Celso Guerrero

Personal information
- Full name: Celso Gerardo Guerrero Pereira
- Date of birth: 17 April 1972 (age 53)
- Place of birth: Asunción, Paraguay
- Position: Goalkeeper

Youth career
- 1986–1992: Libertad

Senior career*
- Years: Team / Apps / (Gls)
- 1989–1993: Libertad
- 1993–1995: Estudiantes de La Plata
- 1995–2000: Universitario
- 2000: Tembetary
- 2001: 3 de Febrero

International career
- 1993: Paraguay / 2 / (0)

Managerial career
- 2006: Presidente Hayes
- 2012–2013: Sportivo Ameliano
- 2014–: Fulgencio Yegros

= Celso Guerrero =

Paraguayan footballer and manager (born 1972)
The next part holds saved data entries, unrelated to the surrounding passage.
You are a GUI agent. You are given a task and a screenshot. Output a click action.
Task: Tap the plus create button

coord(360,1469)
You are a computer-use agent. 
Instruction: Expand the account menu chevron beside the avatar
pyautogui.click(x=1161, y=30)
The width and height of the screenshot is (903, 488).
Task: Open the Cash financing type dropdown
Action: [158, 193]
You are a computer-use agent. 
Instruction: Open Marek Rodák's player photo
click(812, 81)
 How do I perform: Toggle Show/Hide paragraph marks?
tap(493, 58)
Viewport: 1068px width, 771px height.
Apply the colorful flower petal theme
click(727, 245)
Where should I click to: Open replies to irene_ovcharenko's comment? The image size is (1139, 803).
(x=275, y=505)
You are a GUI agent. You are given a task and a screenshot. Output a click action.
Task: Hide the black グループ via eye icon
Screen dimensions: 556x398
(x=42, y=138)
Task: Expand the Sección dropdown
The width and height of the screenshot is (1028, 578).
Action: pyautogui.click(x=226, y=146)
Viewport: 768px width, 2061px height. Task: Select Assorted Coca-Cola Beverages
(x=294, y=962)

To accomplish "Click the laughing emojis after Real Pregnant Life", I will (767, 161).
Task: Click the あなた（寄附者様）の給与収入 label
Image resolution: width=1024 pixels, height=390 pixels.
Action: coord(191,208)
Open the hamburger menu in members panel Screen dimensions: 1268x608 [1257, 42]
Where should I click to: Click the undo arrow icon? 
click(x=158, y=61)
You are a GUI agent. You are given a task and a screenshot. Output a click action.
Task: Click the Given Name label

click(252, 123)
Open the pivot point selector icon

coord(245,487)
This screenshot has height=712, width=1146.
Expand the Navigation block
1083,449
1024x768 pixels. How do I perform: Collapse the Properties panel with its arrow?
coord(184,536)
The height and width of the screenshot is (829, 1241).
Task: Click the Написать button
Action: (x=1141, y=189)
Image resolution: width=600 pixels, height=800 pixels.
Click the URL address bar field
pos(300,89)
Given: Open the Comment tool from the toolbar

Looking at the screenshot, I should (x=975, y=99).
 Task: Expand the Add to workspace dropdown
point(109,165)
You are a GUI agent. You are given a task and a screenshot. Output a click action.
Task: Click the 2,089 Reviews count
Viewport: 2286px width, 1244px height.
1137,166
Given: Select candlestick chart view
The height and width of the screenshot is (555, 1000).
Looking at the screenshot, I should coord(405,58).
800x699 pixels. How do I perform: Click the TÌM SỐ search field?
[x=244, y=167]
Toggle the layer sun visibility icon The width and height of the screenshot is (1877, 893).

Celso Gerardo Guerrero Pereira (born 17 April 1972 in Asunción, Paraguay) is a former association goalkeeper and current manager of Club Fulgencio Yegros of the Paraguayan Primera División C.

==Playing career==

===Club===
Guerrero arrived at Universitario in 1995, recommended to the club by José Luís Chilavert. He debuted for Universitario in the 11th round of the 1995 season on 12 May, in a 3–0 victory against León de Huánuco. In the following fixture, he conceded 6 goals in a derby against Alianza Lima which ended 6–3.

He signed with Tembetary in 2000.

===National team===
Guerrero participated at the 1993 Copa América in Ecuador, and also participated in the qualifiers for the 1994 FIFA World Cup.

==Coaching career==
In 2006, Guerrero coached Presidente Hayes and got the club promoted to the División Intermedia, Paraguay's second division.

From 2012 to 2013, he coached Sportivo Ameliano in Paraguay's 4th division.

In 2014, he is managing Fulgencio Yegros in Paraguay's 4th division.